Upon review of the evidence in the light most favorable to plaintiff (see Udoh v. Inwood Gardens, Inc., 70 A.D.3d 563, 565, 897 N.Y.S.2d 12 [1st Dept2010] ), we find that plaintiff made a prima facie showing of age discrimination under both the State HRL and the City HRL and that he raised issues of fact as to whether defendants' purported reason for terminating his employment was false or pretextual (Bennett v. Health Mgt. Sys., Inc., 92 A.D.3d 29, 43–44, 936 N.Y.S.2d 112 [1st Dept.2011], lv. denied 18 N.Y.3d 811, 945 N.Y.S.2d 645, 968 N.E.2d 1001 [2012] ; Ferrante v. American Lung Assn., 90 N.Y.2d 623, 629–631, 665 N.Y.S.2d 25, 687 N.E.2d 1308 [1997] ). Plaintiff asserted that for five months before the termination of his employment, he endured repeated negative comments about his age from his manager. His coworker's affidavit supported his position. Moreover, after his discharge, plaintiff, 58 years old at the time of his termination, was allegedly replaced by a 25 year old. Taken together, the evidence supports an inference of age discrimination (see Viola v. Philips Med. Sys. of N. Am., 42 F.3d 712, 718 [2d Cir.1994] ). Moreover, the evidence does not establish that plaintiff violated defendant Capital One's Code of Business Conduct and Ethics, and therefore issues of fact exist as to whether defendants' purported reason for terminating plaintiff's employment was false or pretextual. Accordingly, the motion court erred in granting defendants' motion for summary judgment dismissing plaintiff's age discrimination claims.

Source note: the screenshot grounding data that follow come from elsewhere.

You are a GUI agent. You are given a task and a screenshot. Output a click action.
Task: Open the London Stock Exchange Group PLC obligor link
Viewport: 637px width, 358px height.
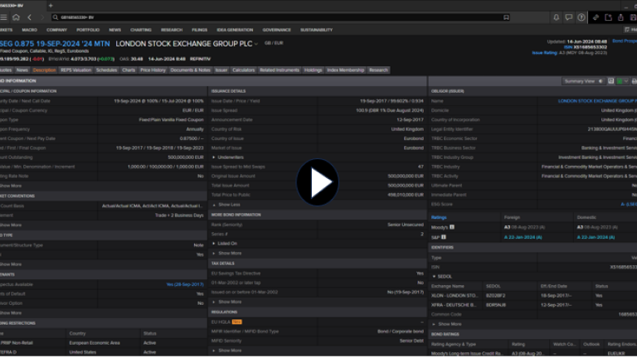pyautogui.click(x=597, y=100)
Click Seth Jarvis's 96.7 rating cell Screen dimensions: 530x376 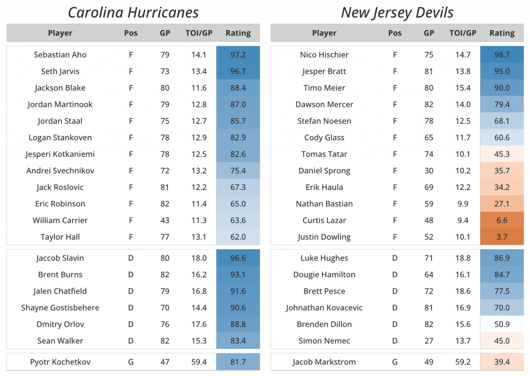point(238,71)
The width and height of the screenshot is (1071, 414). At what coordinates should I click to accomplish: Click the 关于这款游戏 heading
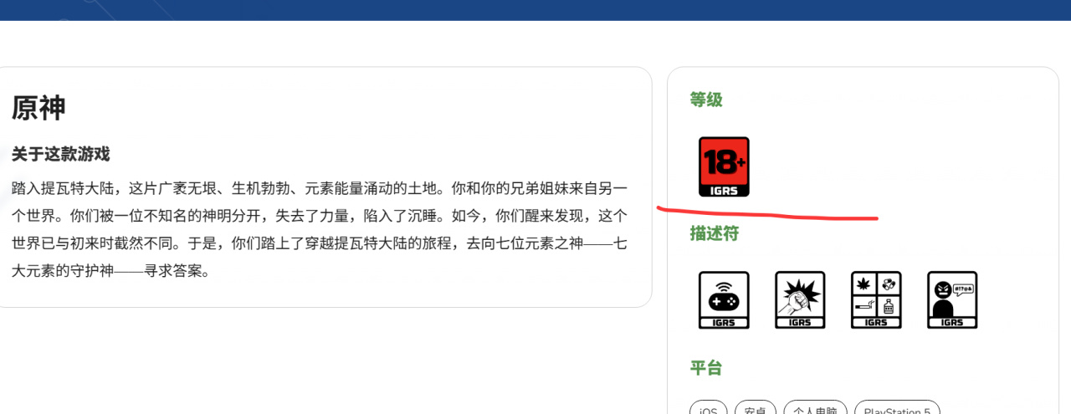tap(60, 154)
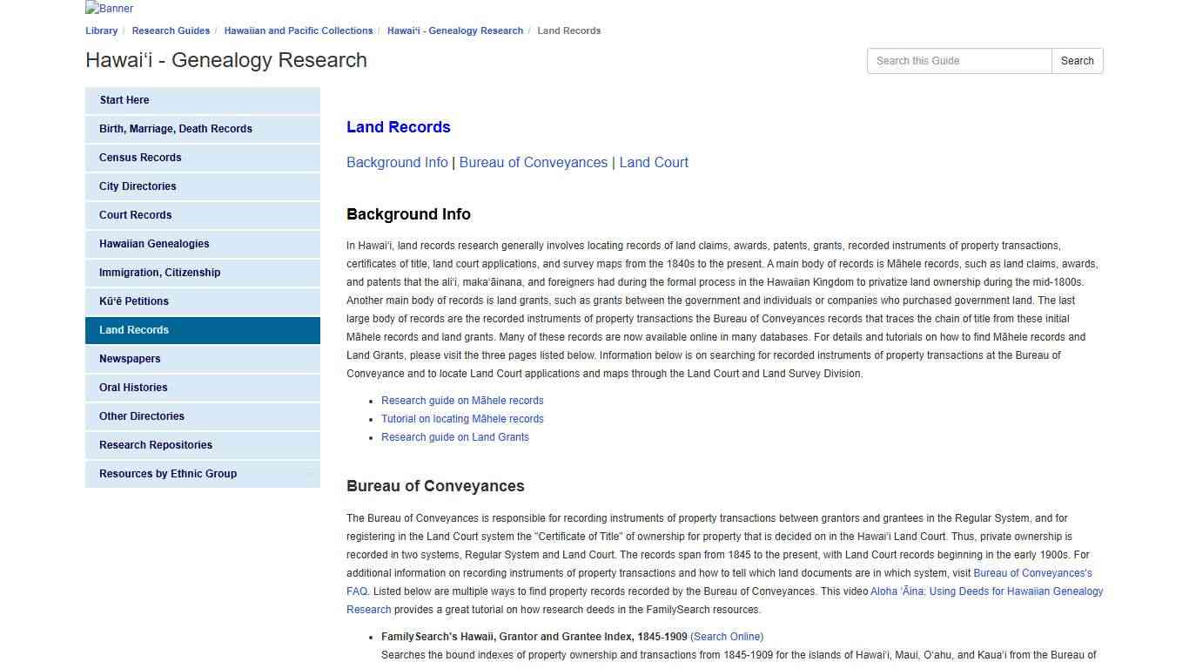View the Research guide on Land Grants

click(455, 436)
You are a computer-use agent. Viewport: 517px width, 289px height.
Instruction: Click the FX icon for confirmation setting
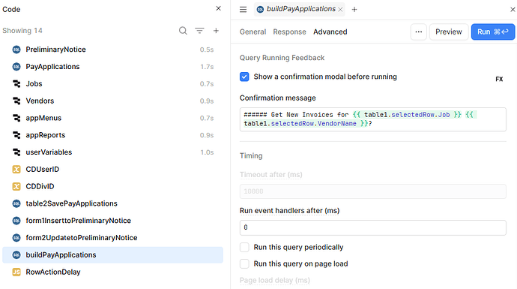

The motion court also erred in dismissing plaintiff's retaliation claim. The evidence showed that plaintiff engaged in a protected activity (namely, his complaint of age discrimination to human resources), that his employer was aware that he participated in such an activity, that plaintiff suffered an adverse employment action (that is, the termination of his employment), and that there is a causal connection between the protected activity and the adverse action (Bendeck v. NYU Hosps. Ctr., 77 A.D.3d 552, 553, 909 N.Y.S.2d 439 [1st Dept.2010] ). The temporal proximity of plaintiff's complaint and the termination of his employment one month later indirectly shows the requisite causal connection (Cifra v. General Elec. Co., 252 F.3d 205, 217 [2d Cir.2001] ). Moreover, as noted, issues of fact exist as to whether defendants' proffered explanation for plaintiff's termination was merely pretextual (id. at 216 ).
Plaintiff has abandoned his hostile work environment claim (see McHale v. Anthony, 41 A.D.3d 265, 266–267, 839 N.Y.S.2d 33 [1st Dept.2007] ).